On Tue, Oct 19, 2021 at 9:00 AM Cameron Simpson <cs@cskk.id.au> wrote:
OTOH, if you *do* want to put it into a file, it should be possible to take advantage of zero-copy APIs to reduce unnecessary transfers. I'm not sure if there's a way to do that with requests. Ideally, what you want is os.sendfile() but it'd need to be cleanly wrapped by the library itself. ChrisA

Performance is not an issue in the use case I envision. This is about downloading small installation scripts (i.e for install poetry in a container) or a few megabytes of data. I just tested the improved script (with just 1MB of read buffer) and it could easily saturate my 100 Mbit/s connection while downloading a 1.9 GB file in under three minutes (other clients where using the same connection). Tom

On 19/10/2021 00.06, Chris Angelico wrote:
Splicing APIs like sendfile() require a Kernel socket. You cannot do sendfile() with userspace sockets like OpenSSL socket for e.g. HTTPS. Latest Linux Kernel and OpenSSL 3.0.0 have a new feature called kTLS. Kernel TLS uses OpenSSL to establish the TLS connection and then handles payload transfer in Kernel to for zero-copy sendfile(). Christian

On Wed, Oct 20, 2021 at 1:23 AM Christian Heimes <christian@python.org> wrote:
Ah, of course, forgot about that. But obviously other people have seen the same problem, and come up with a solution. In any case, it cements the need for an actual API for "download this into a file", despite the limitations of it. Obviously you also need the API of "give me the next lot of bytes as a string", but being able to download directly to a file *is* of significant value. ChrisA

I am aware of requests (or httpx, ...), but the idea is to do all that with the standard library. If I have to install stuff, I could just install wget/curl and be done. Feature creep is an issue here, but just like http.server one could be really strict about just covering 90% of the use cases (download stuff and print or save it) and not trying to handle any corner cases.

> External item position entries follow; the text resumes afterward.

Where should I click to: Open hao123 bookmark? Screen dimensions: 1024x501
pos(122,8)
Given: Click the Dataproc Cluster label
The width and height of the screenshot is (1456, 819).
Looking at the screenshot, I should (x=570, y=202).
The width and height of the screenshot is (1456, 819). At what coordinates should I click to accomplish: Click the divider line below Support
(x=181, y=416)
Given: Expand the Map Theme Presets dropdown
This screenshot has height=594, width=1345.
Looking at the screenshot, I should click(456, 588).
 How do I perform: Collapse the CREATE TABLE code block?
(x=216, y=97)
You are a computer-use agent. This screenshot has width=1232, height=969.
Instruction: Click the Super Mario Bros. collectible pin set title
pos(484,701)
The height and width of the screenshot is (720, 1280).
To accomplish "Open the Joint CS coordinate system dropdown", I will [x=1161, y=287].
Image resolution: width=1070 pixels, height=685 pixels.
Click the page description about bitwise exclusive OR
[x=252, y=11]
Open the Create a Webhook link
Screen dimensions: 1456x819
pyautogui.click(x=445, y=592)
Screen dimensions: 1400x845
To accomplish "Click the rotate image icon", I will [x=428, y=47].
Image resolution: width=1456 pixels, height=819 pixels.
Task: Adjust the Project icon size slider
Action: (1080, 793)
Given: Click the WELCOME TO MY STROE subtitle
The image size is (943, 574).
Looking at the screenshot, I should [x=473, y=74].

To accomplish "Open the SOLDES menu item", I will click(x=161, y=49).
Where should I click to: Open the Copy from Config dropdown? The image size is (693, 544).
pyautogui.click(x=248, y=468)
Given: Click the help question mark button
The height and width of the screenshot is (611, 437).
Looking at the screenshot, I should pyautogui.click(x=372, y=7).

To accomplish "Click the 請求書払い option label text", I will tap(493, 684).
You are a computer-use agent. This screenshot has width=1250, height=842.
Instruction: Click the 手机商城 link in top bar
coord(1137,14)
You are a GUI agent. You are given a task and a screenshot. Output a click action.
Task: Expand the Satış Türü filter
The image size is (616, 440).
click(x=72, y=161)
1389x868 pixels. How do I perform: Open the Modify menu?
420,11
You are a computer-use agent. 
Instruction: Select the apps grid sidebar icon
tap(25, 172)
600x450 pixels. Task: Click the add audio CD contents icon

The first code snippet was not supposed to be production-ready. Here's an improved version which only downloads 1MB a time and prints it. The only parameter could be the URL: from urllib.request import urlopen from sys import stdout with urlopen("https://coherentminds.de/") as response: while data := response.read(1024 * 1024): stdout.buffer.write(data) The user of this function could still decide to divert stdout into a file, so both use cases printing and saving would be covered. IMHO, the benefit-cost ratio is quite good: * can be a lifesaver (just like http.server) every once in a while in particular in a container or testing context * low implementation effort * easy to test and to maintain Tom

You are absolutely right, the functionality is there, but the idea is to make it easily available from the command line. Here is a line (with shortened URL) from a Dockerfile which installs poetry as suggested in the docs: RUN python -c "from urllib.request import urlopen; print(urlopen('https://.../install-poetry.py').read().decode())" | python With the proposed functionality, the urllib could provide a download entry point which would make the line look like this: RUN python -m urrlib.download "https://.../install-poetry.py" | python This is less error-prone, would also work for rather large downloads and wouldn't be much effort to implement/test/maintain.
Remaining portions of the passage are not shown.